Harbin–Manzhouli railway, abbreviated as the Binzhou Railway (), is a double-track electrified trunk railway in Northeast China between Harbin and Manzhouli on the Russian border, where it connects to the Trans-Siberian Railway via Zabaikalsk, Russia.

The Binzhou railway begins in the west at Manzhouli and runs eastward across the Hulunbuir grasslands, through the forests of the Greater Khingan range, the oilfields of Daqing, and the rich farmland of the Songhua River valley to Harbin. Major cities and towns along route include Manzhouli, Jalainur, Hailar, Dayan, Yakeshi, and Zhalantun in Inner Mongolia, as well as Qiqihar, Daqing, Anda, Zhaodong, and Harbin in Heilongjiang.

This line has the only station in all of China whose name is a single character: Song railway station (宋), which makes it a popular location amongst Chinese railfans.

History
Twenty-two years after the First Sino-Japanese War of 1896, the Qing government's special envoy Li Hongzhang went to Russia to congratulate Tsar Nicholas II on his coronation, and signed the Sino–Russian Secret Treaty; amongst other things, this treaty gave Russia the right to build a railway through northeast China - the Chinese Eastern Railway (CER).

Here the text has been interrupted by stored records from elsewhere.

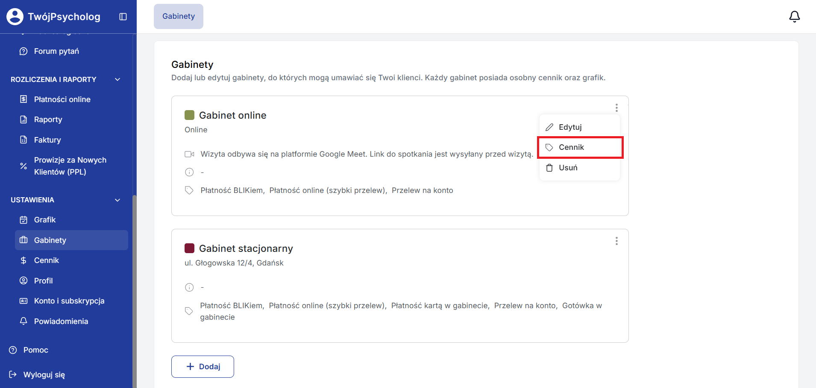816x388 pixels.
Task: Click the TwójPsycholog profile avatar icon
Action: coord(15,17)
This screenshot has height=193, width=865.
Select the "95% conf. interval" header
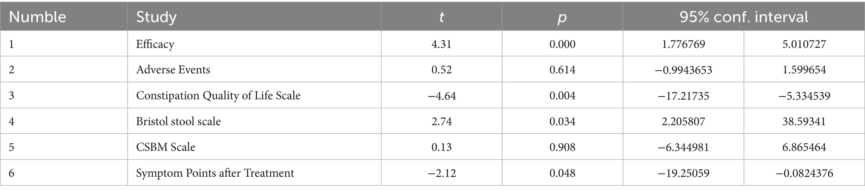tap(744, 17)
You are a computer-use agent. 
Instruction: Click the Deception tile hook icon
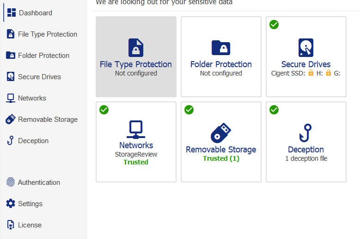305,133
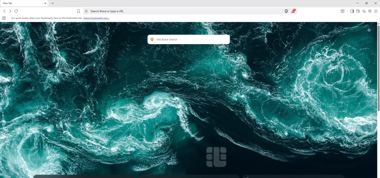Open the search tabs button in toolbar

[343, 11]
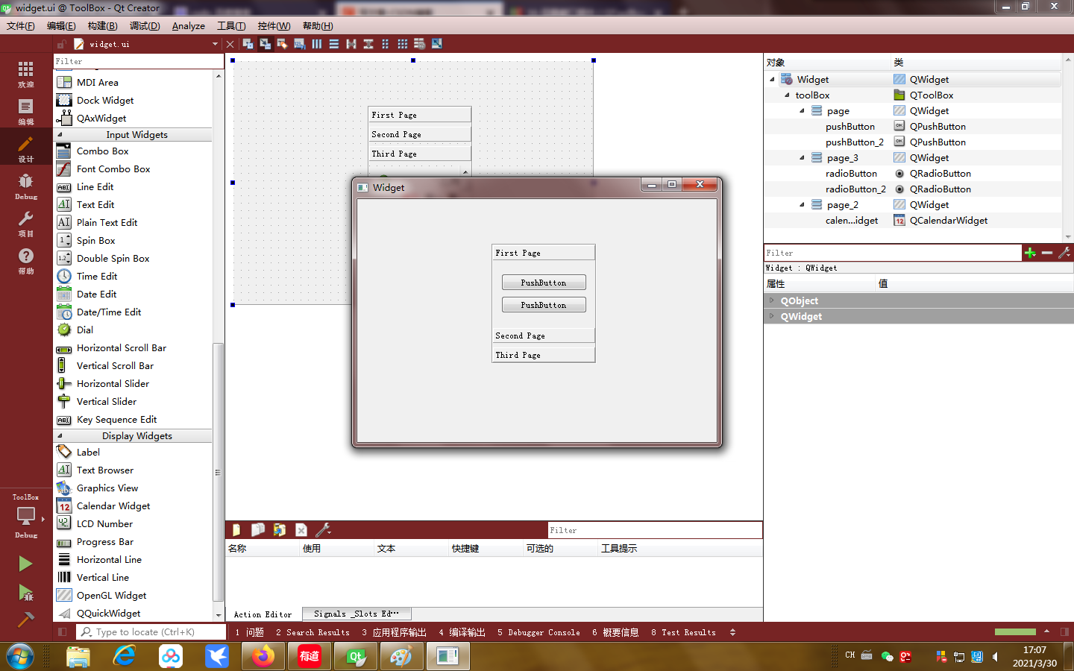The image size is (1074, 671).
Task: Open the Action Editor configure wrench menu
Action: point(322,529)
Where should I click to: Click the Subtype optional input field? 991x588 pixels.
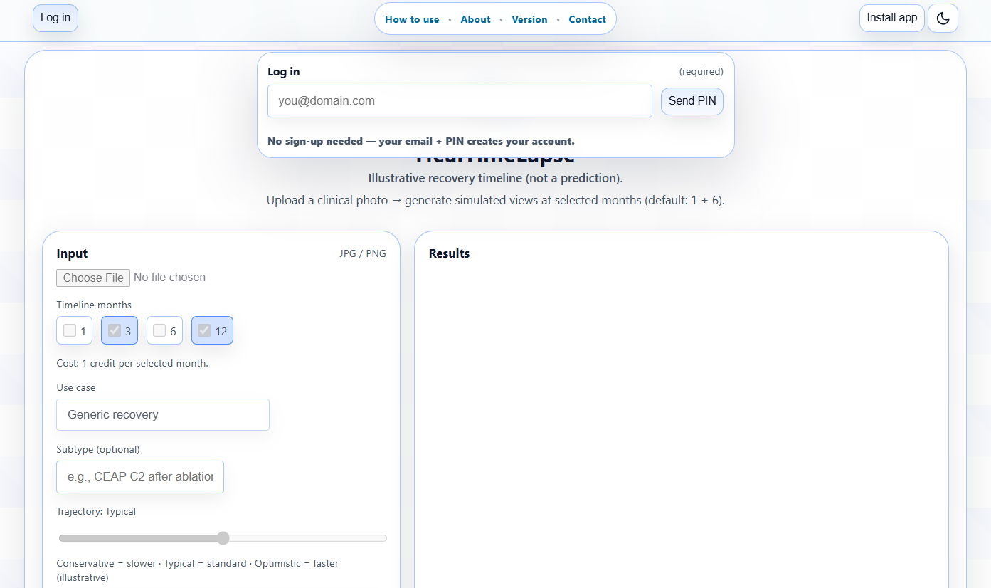click(139, 476)
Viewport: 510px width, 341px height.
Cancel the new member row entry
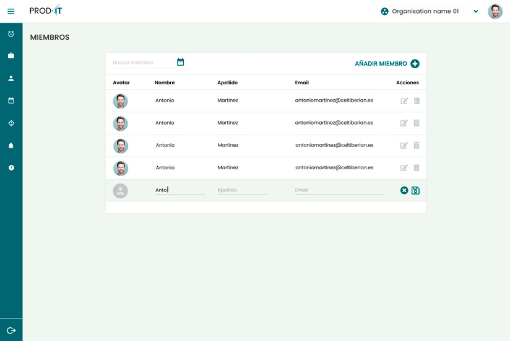(x=404, y=190)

Harbin was selected to be the hub of the new railway system, with three Russian-gauge lines  envisioned heading east, west, and south from Harbin. Work on the western branch from Harbin to the Russian border at Manzhouli, then named the Haman Railway, commenced at both ends in June 1898, and was completed in 1902. The eastern branch of the CER ran from Harbin to Suifenhe. The entire CER served as an alternative route to the Trans-Siberian Railway.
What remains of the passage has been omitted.